When people are travelling through stressful traffic for 3 hours a day they are not at their most energetic when they arrive home at 7:00pm. If you are part of the daily exodus to Dublin you'll know the feeling - a quick bite of food and collapse for an hour of television before bed - after all, you have to get up early to do it all again. This means that commuters have little time for community groups and clubs. They don't usually volunteer as youth leaders, or sit on local committees or help organise festivals and community associations and all the other non-commercial activities of a healthy community. They are too tired - they don't have time.

And so, day by routine day, once healthy local communities become hollowed out and turned into dormitory towns providing residential services to the workforce of the all powerful centre.

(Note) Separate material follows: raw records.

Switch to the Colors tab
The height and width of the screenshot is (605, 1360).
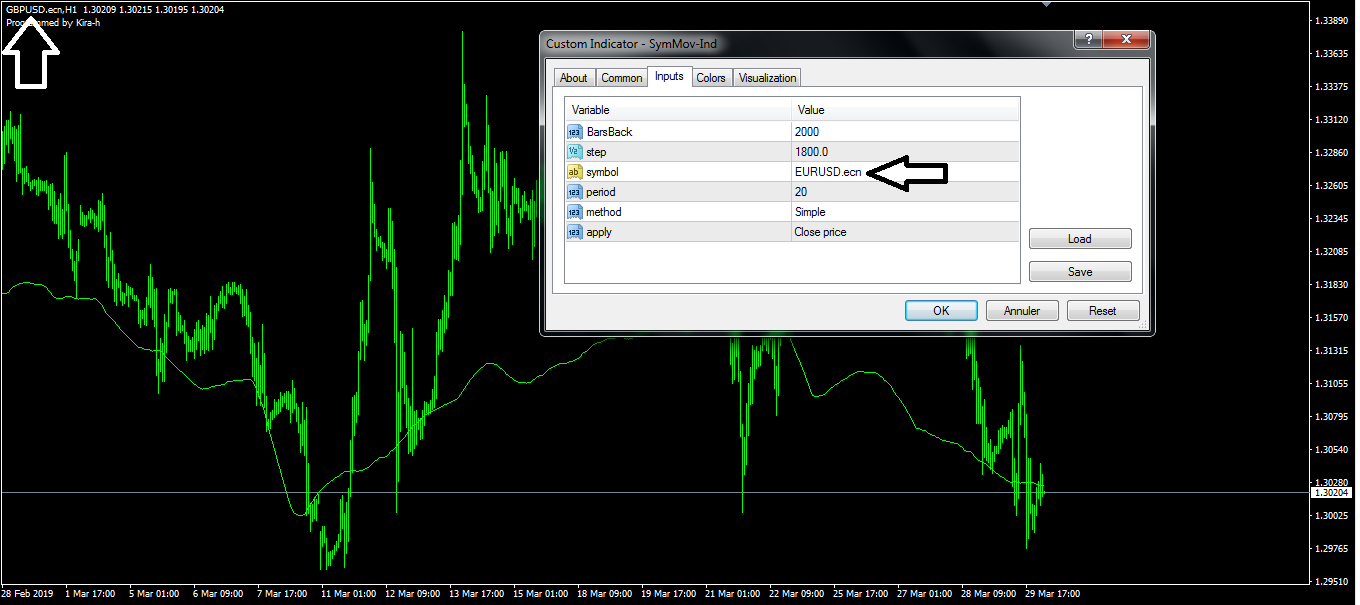point(711,78)
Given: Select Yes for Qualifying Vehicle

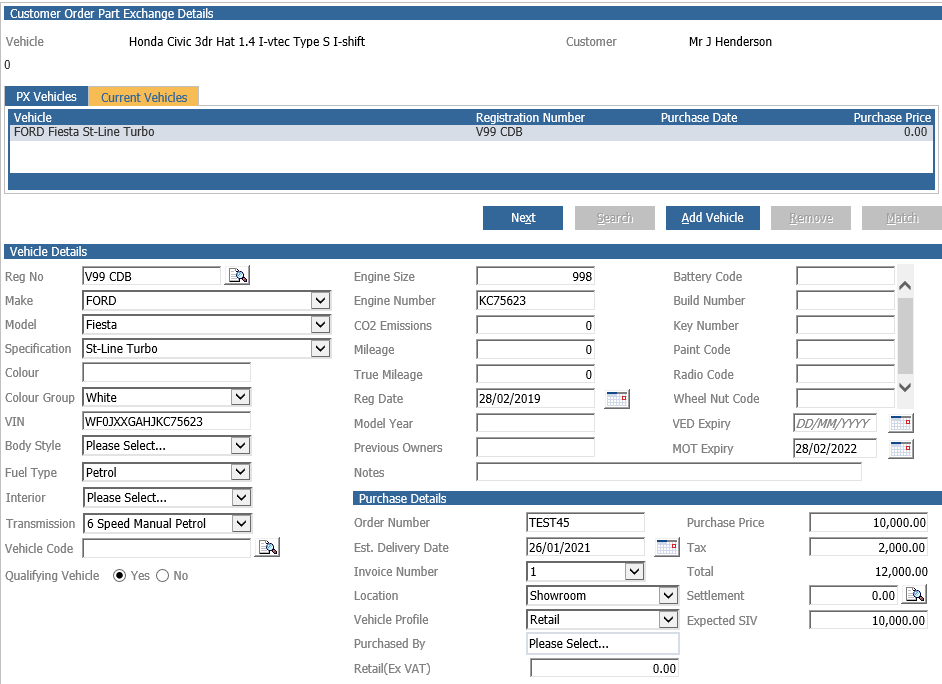Looking at the screenshot, I should (120, 576).
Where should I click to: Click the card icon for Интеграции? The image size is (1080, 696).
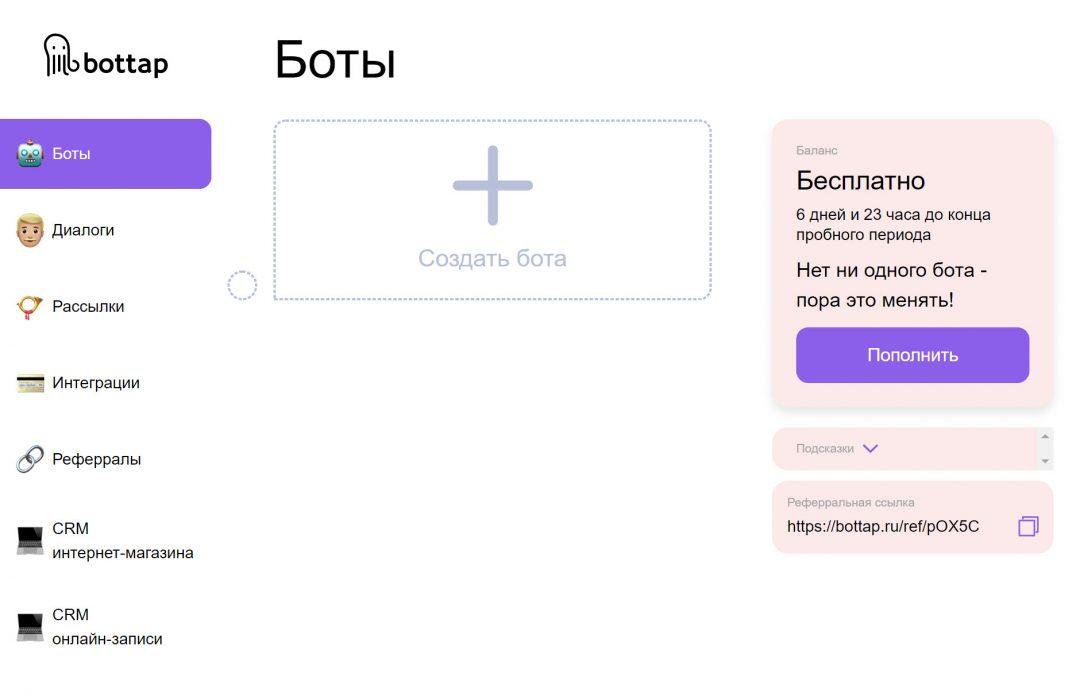[x=30, y=383]
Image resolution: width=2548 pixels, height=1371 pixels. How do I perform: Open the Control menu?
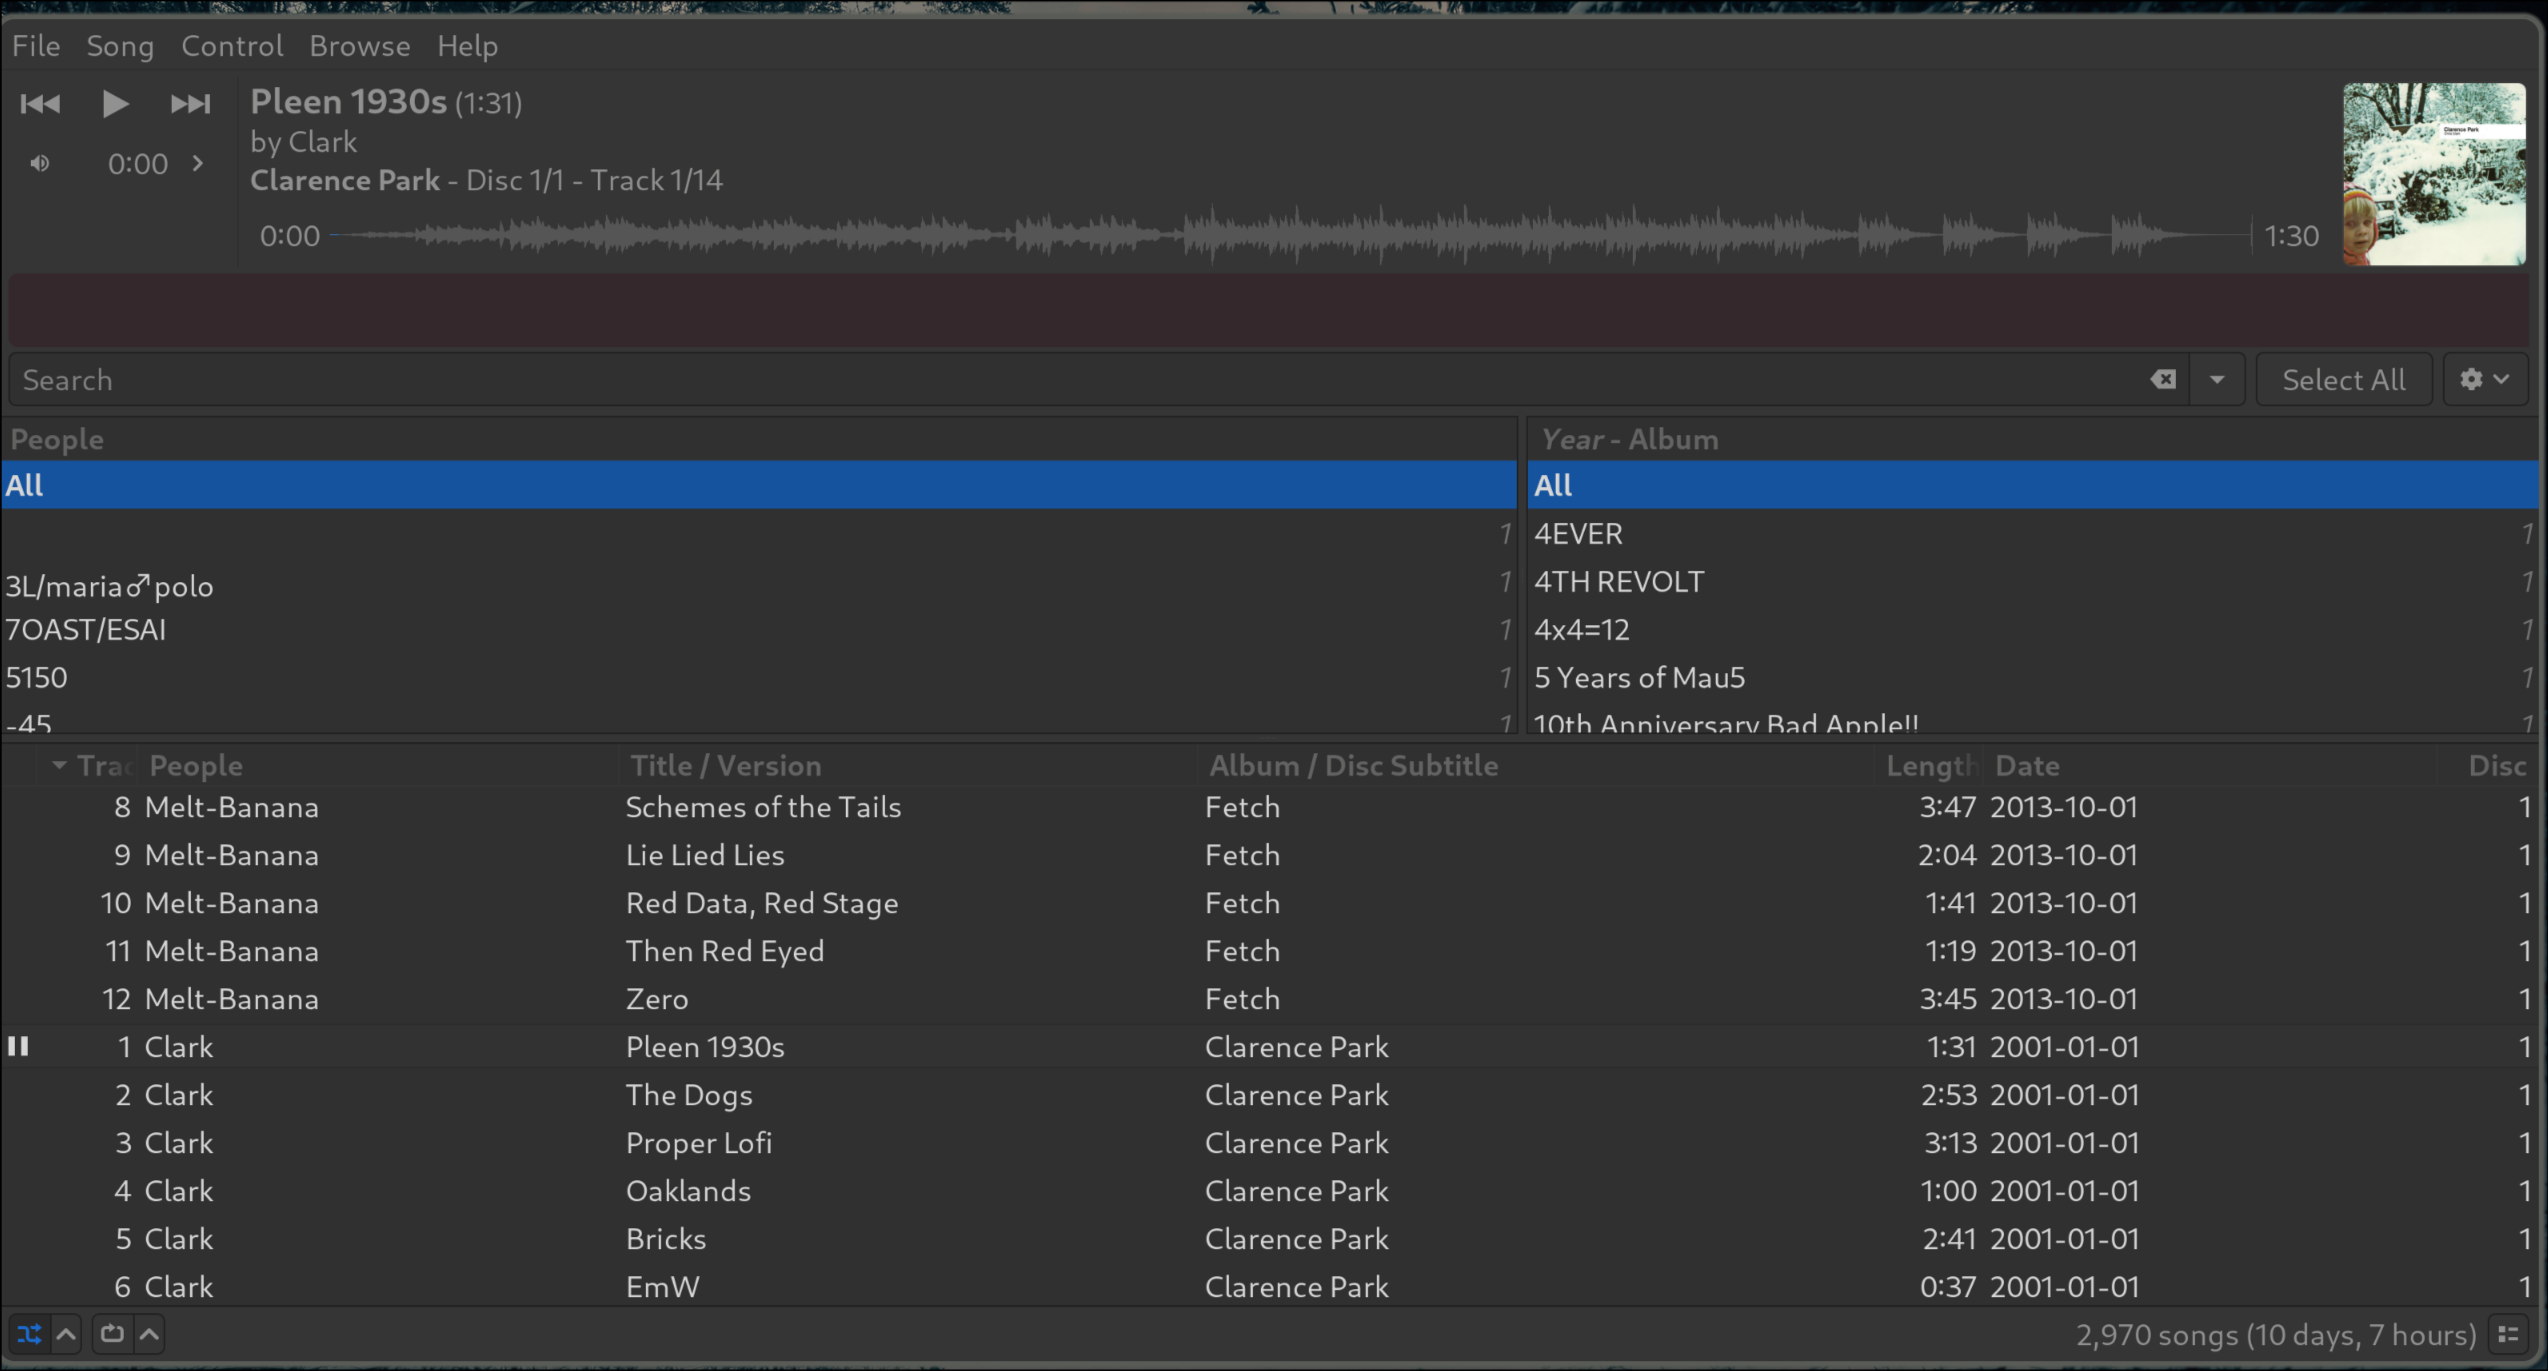232,46
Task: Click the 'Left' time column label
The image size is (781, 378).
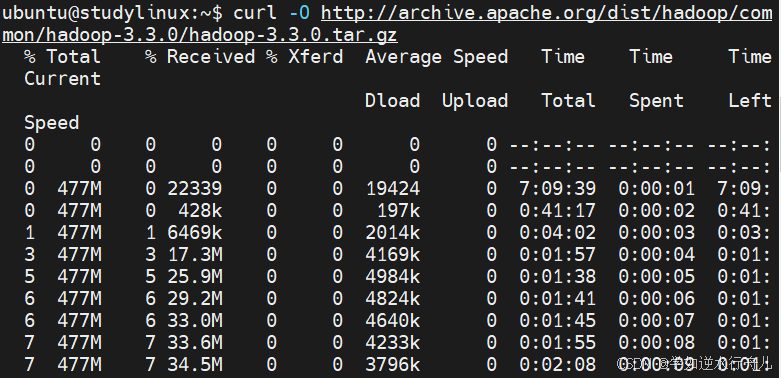Action: 750,101
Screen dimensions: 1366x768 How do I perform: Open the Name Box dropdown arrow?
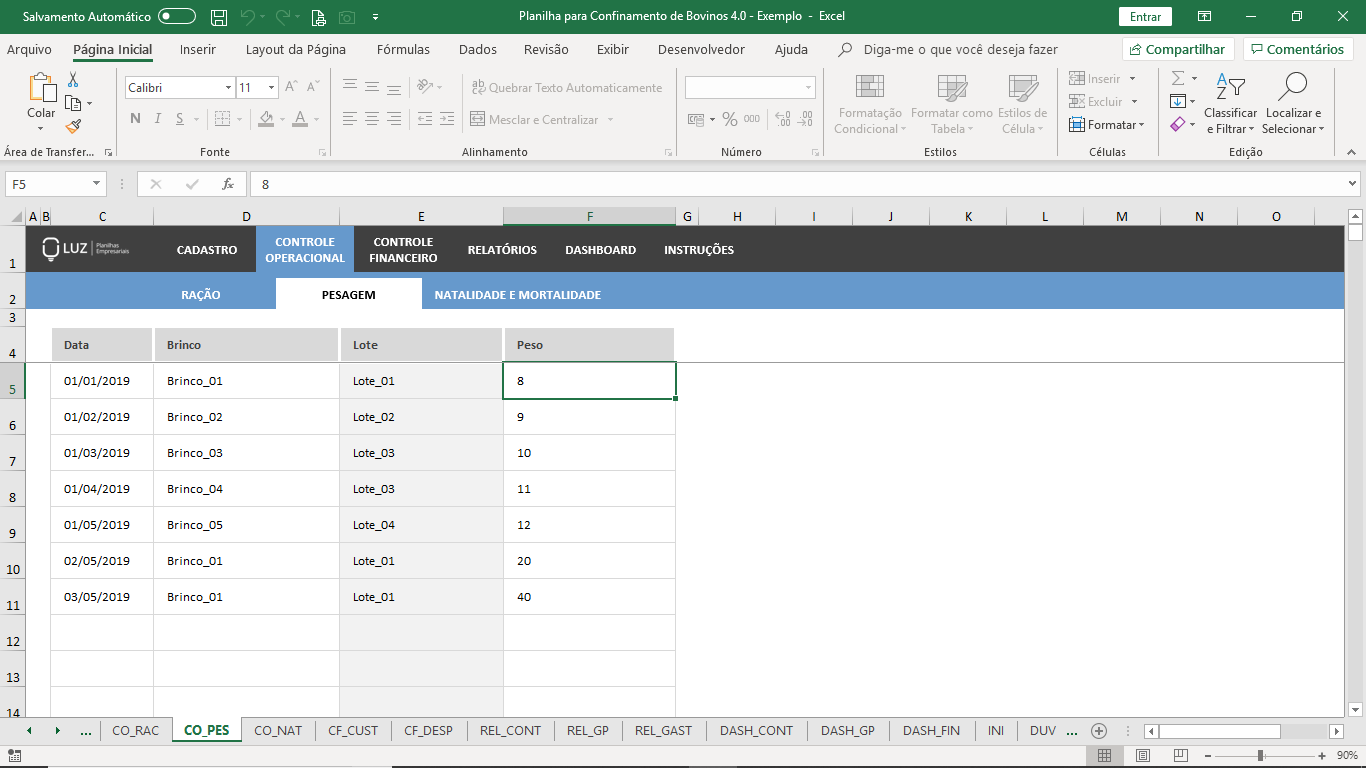(x=97, y=184)
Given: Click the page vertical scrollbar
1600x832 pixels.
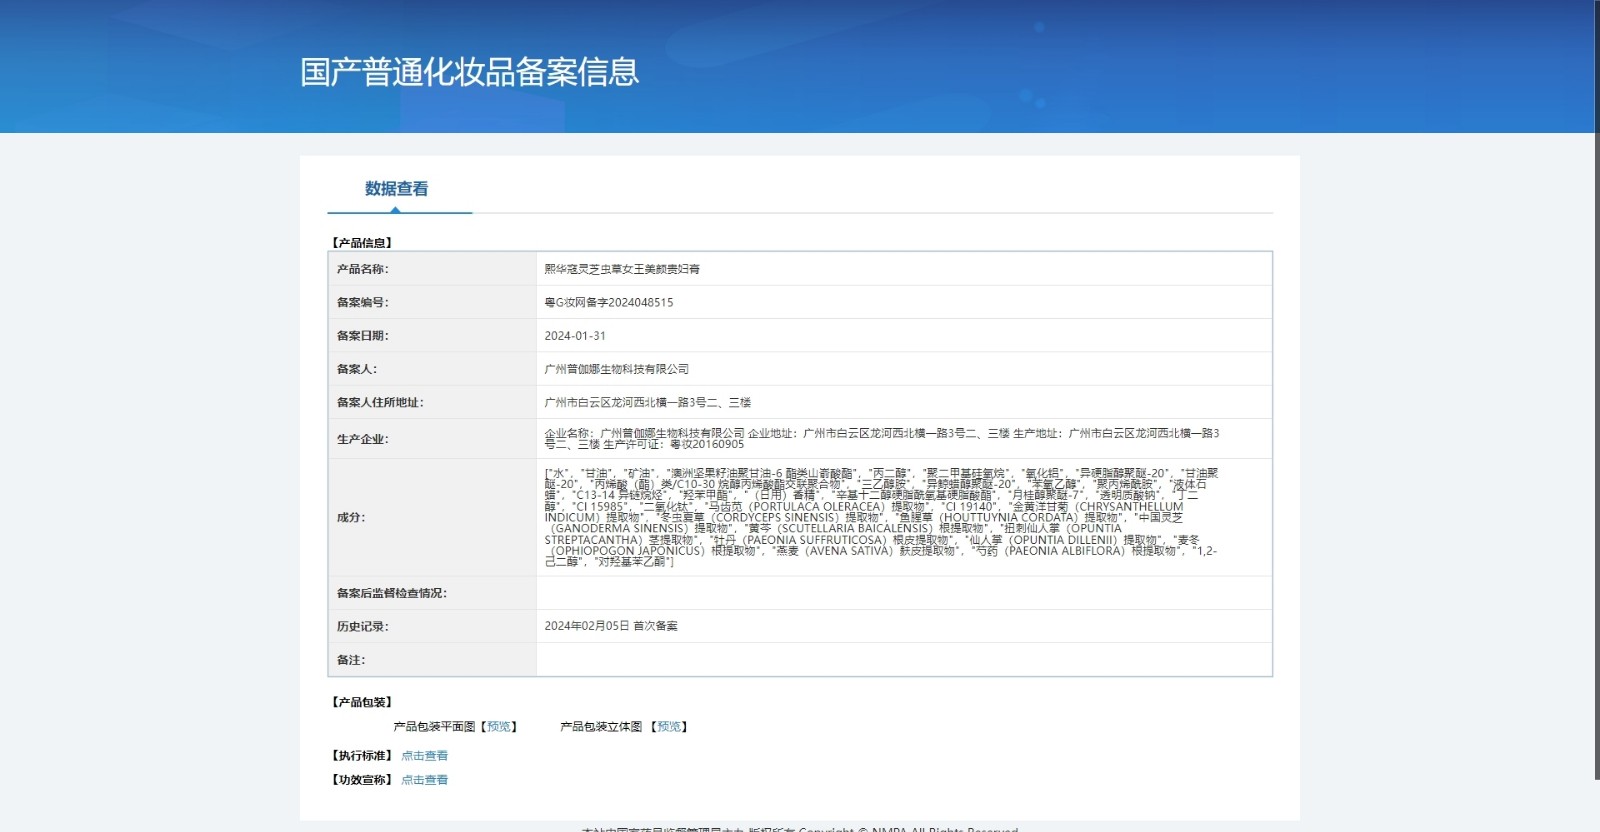Looking at the screenshot, I should click(1595, 400).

It doesn't have to be this way. Local jobs were once the norm and can be the norm again. Policies and activities that encourage local enterprise, the provision of local outlets for people to trade simply and easily, the encouragement of tele-working and other non-traditional work patterns - all these can make a difference. Creating a healthy local economy is not about getting the IDA to grant a big multi-national or two to locate in the town (come easy, go easy). Instead it is about the strength, security and social health that comes from a diversity of small local enterprise and work patterns. It's not impossible. it just takes a bit of imagination and a real commitment to standing up to the trend of centralisation.